Une technologie organique
L’alliance de l’esthétique et de la technologie est essentielle dans le travail de Marjan van Aubel. Pour le pavillon de Dubaï, elle a ainsi utilisé des matériaux durables, notamment des teintures organiques recouvrant des nanomatériaux capables de convertir les rayons du soleil en électricité qui ont ensuite été imprimés sur un film en PET recyclable. Ce dernier, collé entre deux plaques de verre, devenant ainsi un panneau photovoltaïque nouvelle génération entre œuvre d’art et prouesse technique. « Nous ne changerons pas le monde avec des objets laids.

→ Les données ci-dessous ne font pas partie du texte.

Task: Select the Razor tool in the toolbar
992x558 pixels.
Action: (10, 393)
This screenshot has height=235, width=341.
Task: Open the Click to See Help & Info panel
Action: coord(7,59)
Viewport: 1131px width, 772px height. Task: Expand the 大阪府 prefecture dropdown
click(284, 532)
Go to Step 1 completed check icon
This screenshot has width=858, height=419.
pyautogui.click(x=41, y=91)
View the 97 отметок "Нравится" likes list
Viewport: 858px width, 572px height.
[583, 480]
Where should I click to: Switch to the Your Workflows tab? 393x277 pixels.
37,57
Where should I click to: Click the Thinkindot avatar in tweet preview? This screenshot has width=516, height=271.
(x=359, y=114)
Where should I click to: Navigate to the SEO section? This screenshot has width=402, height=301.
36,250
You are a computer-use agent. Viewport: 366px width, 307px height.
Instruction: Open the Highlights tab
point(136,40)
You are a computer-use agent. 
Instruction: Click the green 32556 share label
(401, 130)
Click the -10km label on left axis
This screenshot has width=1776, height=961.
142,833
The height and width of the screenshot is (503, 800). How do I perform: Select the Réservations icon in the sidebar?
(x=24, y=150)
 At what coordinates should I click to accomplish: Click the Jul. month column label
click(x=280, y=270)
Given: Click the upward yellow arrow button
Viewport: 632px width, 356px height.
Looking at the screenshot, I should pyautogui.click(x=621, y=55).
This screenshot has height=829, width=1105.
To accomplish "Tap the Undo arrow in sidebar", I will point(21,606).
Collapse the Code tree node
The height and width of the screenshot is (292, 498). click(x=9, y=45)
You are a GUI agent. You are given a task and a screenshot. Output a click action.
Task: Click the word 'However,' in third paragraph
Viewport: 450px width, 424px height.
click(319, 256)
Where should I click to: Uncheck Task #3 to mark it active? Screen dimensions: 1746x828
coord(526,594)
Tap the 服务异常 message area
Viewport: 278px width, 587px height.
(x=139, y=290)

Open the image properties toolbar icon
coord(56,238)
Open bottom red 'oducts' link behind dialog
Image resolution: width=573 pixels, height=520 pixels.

C’est quand les choses sont à la fois belles et pertinentes que nous pouvons réellement modifier les perspectives ». Cette volonté de faire évoluer le regard en alliant beauté, préoccupations écologiques et innovations scientifiques dans un même objet se retrouve aussi dans des créations grand public et volontairement accessibles. La designer néerlandaise a ainsi conçu une lampe d’intérieur, baptisée Sunne, qui emmagasine la lumière du jour et la stocke dans une batterie. Suspendue à une vitre, elle restitue ensuite cette énergie et peut ainsi éclairer une pièce toute une nuit.
Laissons entrer le soleil
Marjan van Aubel va encore plus loin en intégrant des panneaux photovoltaïques dans les objets. Elle fait appel pour cela à des innovations technologiques de pointe, en mettant l’accent sur la durabilité. Premier exemple avec sa Current Table. Un panneau orange en verre reposant sur deux trépieds et équipé de deux prises USB. L’intérieur de la plaque de verre est un panneau photovoltaïque qui utilise le spectre des couleurs pour générer un courant électrique, à la manière d’une plante réalisant le processus de photosynthèse. Ce courant électrique, produit en intérieur et sans avoir besoin d’une lumière solaire directe, alimente les prises USB avec lesquelles on peut recharger un GSM. Autre illustration avec sa plus récente création, une tapisserie réalisée à partir de bandeaux photovoltaïques souples dont elle combine les couleurs et les formes géométriques. Les cellules de captation de la lumière, confectionnées à partir de matière organique, sont quarante fois plus légères et mille fois plus fines que les cellules classiques en silicone. Tout comme la lampe Sunne, elles récoltent la lumière du jour et la restituent à la tombée du soir. « Une surface colorée, transparente et flexible offre beaucoup plus de possibilités d’utilisation et de design », conclue Marjan van Aubel. « Le panneau solaire devient un matériau en soi avec lequel on peut travailler comme avec du verre ou de l’argile. Je pense qu’il est important de montrer que l’énergie solaire peut être une forme d’art. Elle devient alors quelque chose de désirable, qu’on souhaite avoir autour de soi au lieu de vouloir la cacher ».